** Start of Data section **

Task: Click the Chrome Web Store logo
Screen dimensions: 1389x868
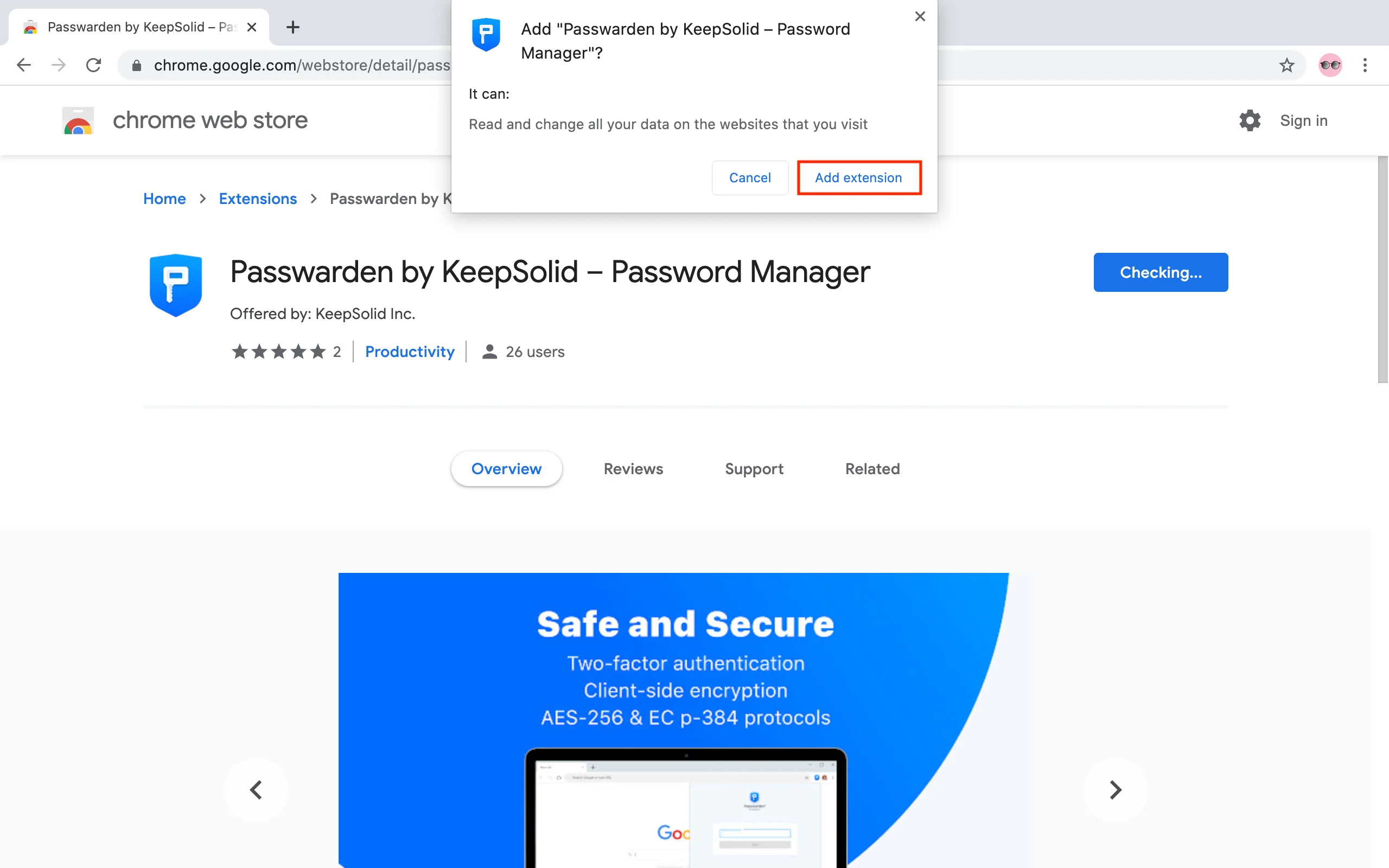Action: point(78,120)
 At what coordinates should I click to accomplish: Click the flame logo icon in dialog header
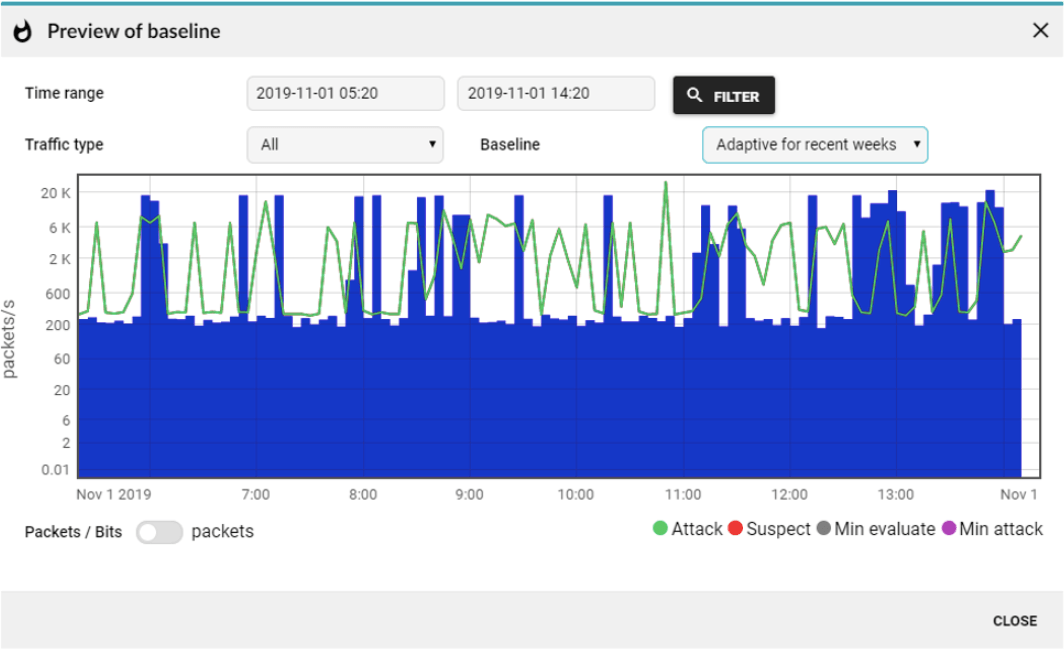tap(22, 32)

** End of Data section **

• What to produce:
Collect every line of the listing above that contains the string "logo", matching case exactly.

• Answer:
Task: Click the Chrome Web Store logo
 At what coordinates should I click to accomplish: Click the flame logo icon in dialog header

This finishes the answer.